Interleukin (IL)-1 beta contributes to renal injury in immune complex glomerulonephritis. However, production of mature IL-1 beta depends on activation of the inflammasome that cleaves pro-IL-1 beta into its secretable form. A functional role of the NLRP3-containing inflammasome, which responds to various endogenous danger signals, was found in tubulointerstitial nephropathies, but its function in glomerular disease has not been established. To determine whether NLRP3 and its adapter molecule ASC contribute to glomerulonephritis, we induced T-cell-dependent autologous nephrotoxic serum nephritis in Nlrp3- and Asc-deficient mice. Renal expression of NLRP3/ASC inflammasome components and pro-IL-1 beta increased during nephrotoxic serum nephritis and was abundant in renal dendritic cells.

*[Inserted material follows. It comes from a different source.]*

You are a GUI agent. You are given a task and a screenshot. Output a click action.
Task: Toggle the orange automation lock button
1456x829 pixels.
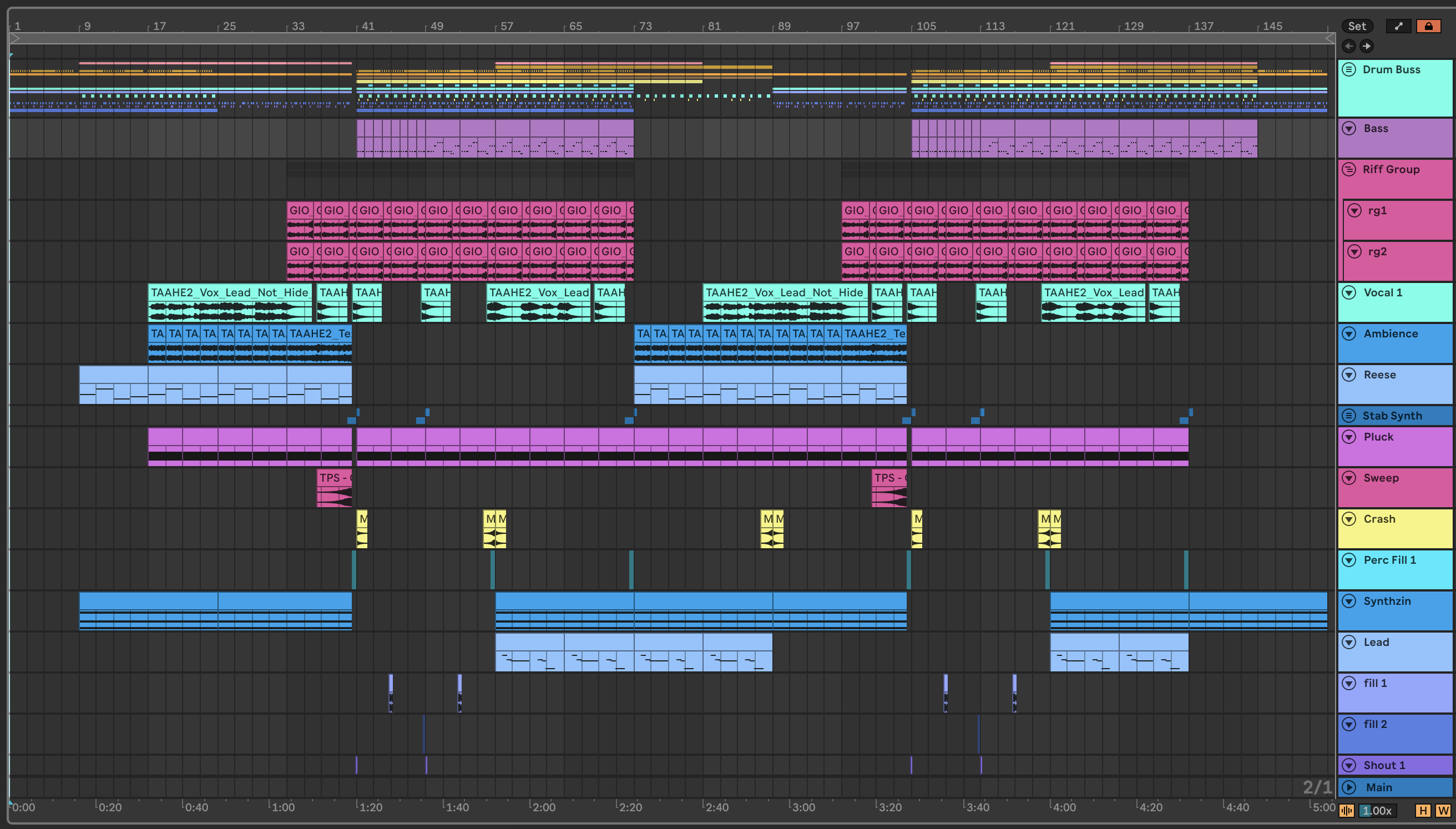pos(1428,26)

This was associated with renal production of mature IL-1 beta, indicating inflammasome activation. Nlrp3 and Asc deficiency significantly attenuated glomerular injury, renal leukocyte infiltration, and T-cell activation. Production of mature IL-1 beta was abrogated in Asc-deficient mice, consistent with a loss of inflammasome-dependent IL-1 beta activation. Surprisingly, renal IL-1 beta secretion remained intact in Nlrp3-deficient mice, indicating noncanonical pro-inflammatory effects of NLRP3 in autologous nephrotoxic serum nephritis. This may include NLRP3-mediated glomerular release of pro-inflammatory high-mobility group box 1 protein as a noncanonical function of NLRP3/ASC in glomerulonephritis. Thus, therapeutic blockade of the NLRP3/ASC/IL-1 beta axis may be beneficial in glomerulonephritis.